Folklorists say that this ‘horse ritual’ is reminiscent of ancient IndoEuropean tribes who were fierce horse riders and breeders. Also, it should be noted that the horse is the abode or vehicle of Ushas the Hindu goddess and of the Sun god, Surya. This merry festival is a favourite time of the locals as they renew family bonds and friendships. Beer is a must during May Day celebrations. Selecting a May Queen is another ritual.
A young girl is selected as the May Queen and paraded around the village. Maidens of the village dress in white and decorate themselves with wild flowers, garlands, and wreaths. Washing themselves with dew happens on 1 May. In ancient times it is recorded that people would collect the dew into bottles and keep using them as a tonic with healing powers throughout the year. In Ireland the May festival is called the Bealtaine. A huge bonfire is lit and people sing and dance around it, constantly drinking.
In Germany the May Day is celebrated with fire and is associated with witches. A large bonfire is lit at the premises of an ancient pagan temple while the festival has a rather spiritual and mystic aspect.

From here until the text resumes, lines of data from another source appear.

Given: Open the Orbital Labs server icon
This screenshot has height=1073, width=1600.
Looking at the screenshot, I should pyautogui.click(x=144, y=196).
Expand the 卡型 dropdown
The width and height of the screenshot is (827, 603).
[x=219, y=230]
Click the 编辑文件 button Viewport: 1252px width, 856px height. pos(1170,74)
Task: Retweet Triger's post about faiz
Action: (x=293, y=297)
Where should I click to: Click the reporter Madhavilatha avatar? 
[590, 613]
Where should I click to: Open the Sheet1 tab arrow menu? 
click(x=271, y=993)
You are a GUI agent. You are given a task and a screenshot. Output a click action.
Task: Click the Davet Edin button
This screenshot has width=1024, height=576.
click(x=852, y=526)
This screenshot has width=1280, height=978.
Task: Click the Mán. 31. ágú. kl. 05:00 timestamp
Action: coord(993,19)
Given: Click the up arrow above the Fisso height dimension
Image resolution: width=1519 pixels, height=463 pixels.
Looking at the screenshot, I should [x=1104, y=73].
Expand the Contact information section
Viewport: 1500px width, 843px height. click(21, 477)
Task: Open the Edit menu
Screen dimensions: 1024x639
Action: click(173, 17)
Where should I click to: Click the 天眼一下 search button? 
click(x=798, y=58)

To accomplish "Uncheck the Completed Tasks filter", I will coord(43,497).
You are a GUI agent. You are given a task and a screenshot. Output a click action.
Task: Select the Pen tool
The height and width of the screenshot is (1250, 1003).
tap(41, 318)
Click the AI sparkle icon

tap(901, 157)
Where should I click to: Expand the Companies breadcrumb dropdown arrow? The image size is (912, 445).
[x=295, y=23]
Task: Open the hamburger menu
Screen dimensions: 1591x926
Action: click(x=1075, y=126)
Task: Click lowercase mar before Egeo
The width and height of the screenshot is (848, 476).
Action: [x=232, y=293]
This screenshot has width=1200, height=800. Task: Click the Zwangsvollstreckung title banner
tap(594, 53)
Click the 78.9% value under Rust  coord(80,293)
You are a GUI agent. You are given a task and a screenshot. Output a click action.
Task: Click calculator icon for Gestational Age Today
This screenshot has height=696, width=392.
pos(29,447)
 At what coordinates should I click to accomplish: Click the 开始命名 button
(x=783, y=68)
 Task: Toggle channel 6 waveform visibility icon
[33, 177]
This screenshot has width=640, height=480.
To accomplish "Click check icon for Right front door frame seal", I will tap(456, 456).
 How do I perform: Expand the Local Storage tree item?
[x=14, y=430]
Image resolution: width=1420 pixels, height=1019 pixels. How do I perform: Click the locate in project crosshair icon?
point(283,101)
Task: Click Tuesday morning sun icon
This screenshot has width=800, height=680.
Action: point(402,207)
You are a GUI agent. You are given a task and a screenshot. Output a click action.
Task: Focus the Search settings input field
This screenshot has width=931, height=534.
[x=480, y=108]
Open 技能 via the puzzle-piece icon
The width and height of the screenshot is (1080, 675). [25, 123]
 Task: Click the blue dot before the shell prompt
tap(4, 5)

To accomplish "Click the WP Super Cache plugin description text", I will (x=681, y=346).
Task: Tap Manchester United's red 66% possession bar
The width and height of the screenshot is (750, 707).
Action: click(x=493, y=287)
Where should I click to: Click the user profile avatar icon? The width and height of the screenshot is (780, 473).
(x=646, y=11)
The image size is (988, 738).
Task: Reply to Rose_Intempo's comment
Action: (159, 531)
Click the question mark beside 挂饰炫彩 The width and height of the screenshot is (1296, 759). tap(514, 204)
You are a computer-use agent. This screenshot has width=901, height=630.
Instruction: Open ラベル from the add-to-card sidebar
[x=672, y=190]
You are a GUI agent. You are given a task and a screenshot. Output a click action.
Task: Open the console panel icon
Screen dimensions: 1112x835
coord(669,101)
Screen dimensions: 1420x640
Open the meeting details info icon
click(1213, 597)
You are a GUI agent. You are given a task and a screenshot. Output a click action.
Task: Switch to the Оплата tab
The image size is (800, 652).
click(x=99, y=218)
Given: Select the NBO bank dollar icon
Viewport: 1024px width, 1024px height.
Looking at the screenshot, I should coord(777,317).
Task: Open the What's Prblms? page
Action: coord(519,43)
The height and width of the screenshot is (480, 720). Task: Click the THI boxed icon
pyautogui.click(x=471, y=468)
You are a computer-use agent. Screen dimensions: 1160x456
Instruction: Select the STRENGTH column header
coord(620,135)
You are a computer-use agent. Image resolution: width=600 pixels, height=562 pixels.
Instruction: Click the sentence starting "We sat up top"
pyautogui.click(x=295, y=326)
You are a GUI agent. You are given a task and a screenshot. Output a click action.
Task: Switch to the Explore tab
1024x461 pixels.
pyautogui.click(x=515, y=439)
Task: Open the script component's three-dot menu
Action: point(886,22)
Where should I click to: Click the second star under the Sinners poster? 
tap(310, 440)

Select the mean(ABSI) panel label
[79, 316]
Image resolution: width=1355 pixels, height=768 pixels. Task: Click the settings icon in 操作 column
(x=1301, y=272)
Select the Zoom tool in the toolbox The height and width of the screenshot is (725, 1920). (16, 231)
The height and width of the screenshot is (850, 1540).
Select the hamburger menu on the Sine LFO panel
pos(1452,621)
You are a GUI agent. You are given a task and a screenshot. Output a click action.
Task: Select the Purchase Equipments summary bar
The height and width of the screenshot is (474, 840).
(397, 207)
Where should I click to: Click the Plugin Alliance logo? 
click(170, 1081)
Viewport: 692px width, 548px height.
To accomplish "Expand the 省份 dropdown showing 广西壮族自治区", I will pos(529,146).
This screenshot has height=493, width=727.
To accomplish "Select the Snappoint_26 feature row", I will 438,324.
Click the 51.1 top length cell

The festival is called Valborg in Sweden. Although this May festival follows the same traditions and rituals, it is celebrated during midsummer. The pole which people dance around is adorned with flowers and a sun wheel. This sun wheel is a reminder of its age-old sun worshipping rituals. Another ritual is that young girls go into the woods and pick up seven types of wildflowers. These flowers are kept under their pillows in the hope of dreaming about the man that they will marry.
The goddess of dawn celebrated here is Ausrine. According to local folklore she is associated with the morning star and makes way for the arrival of the Sun.
Here the festival is called the Armindeni or the day of the drunkard. On the eve of the day before May Day people bring branches of evergreens such as oaks, poplars, and fir trees and fix them around the village or city.
The maypole ritual can be seen in Hungary and is very much similar to the celebrations in Romania. The May Day celebrations usually last for a couple of days. In some parts of Europe shops and local offices are closed as they all are busy preparing for this festival of summer. Even now, in many parts of Europe, May Day is celebrated preserving the traditional customs as they still highly value their folklore.